Uranium-233. A 100kg of U-233 will provide 100kW of electrical power from fission in the SAFE (Safe Affordable Fission Engine) that the Los Alamos National Laboratory is working on. It uses 200 rods packed with uranium-233 oxide in a hexagonal array surrounded by 6 larger cylinders containing a neutron reflector on one side, and a neutron absorber on the other. To switch the reactor on, the 6 cylinders are rotated half a turn so that the neutron reflectors reflect escaping neutrons back into the core, triggering fission. To turn the power down the cylinders expose their neutron absorbing side to the core. The heat produced from the core is removed by a gas or liquid that is then used to drive the cylinder of a Sterling engine and thence a dynamo to generate the electrical power. The efficiency of a Sterling engine is 23%, whilst that of some thermo-electric piles only 6%. But the moving parts must be reliable, there are no moving parts in a thermo-electric generator. Uranium-233 is only mildly radioactive, so should present little hazard if things went wrong on launch. Dangerously radioactive isotopes of fission only accumulate when the reactor is switched on.

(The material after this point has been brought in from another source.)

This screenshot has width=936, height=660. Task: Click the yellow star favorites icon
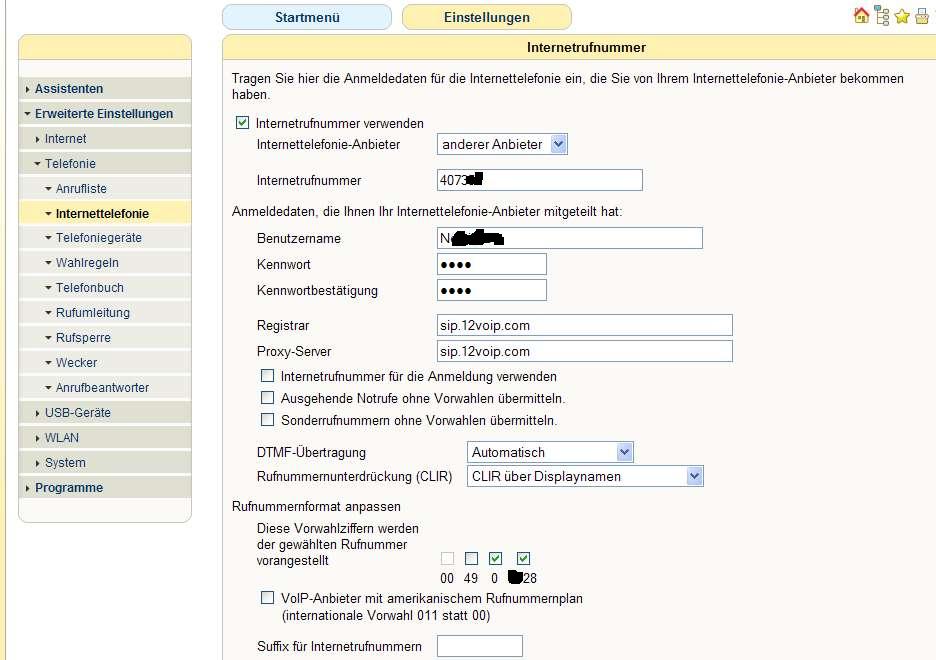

POWER SOURCES USING OTHER PRINCIPLES
It may be possible to construct very small, but radiologically safe, personal power generators using beta radiation to directly generate electricity within a p-n junction. The beta particles (electrons) given off by a beta decaying isotope, such as the radioactive hydrogen isotope, tritium, can be trapped by a semi-conducting p-n junction where a voltage will be generated across the junction. The tritium gas would be contained as the solid compound, titanium tritide. The absorbtion of beta particles can be increased 400-fold (and hence also the conversion efficiency) by putting the titanium tritride at the bottom of cylindrical holes with a 100:1 depth to width ratio in the n-type semi-conductor gallium phosphide, where the walls of the holes are doped to create a p-type semi-conductor and hence a p-n junction over their whole surface. The holes, of which there would be would be thousands, would be created by deep etching. Using deep shafts in which to put the beta emitter ensures that only small amounts of the radioactive isotope are needed to produce the electrical power.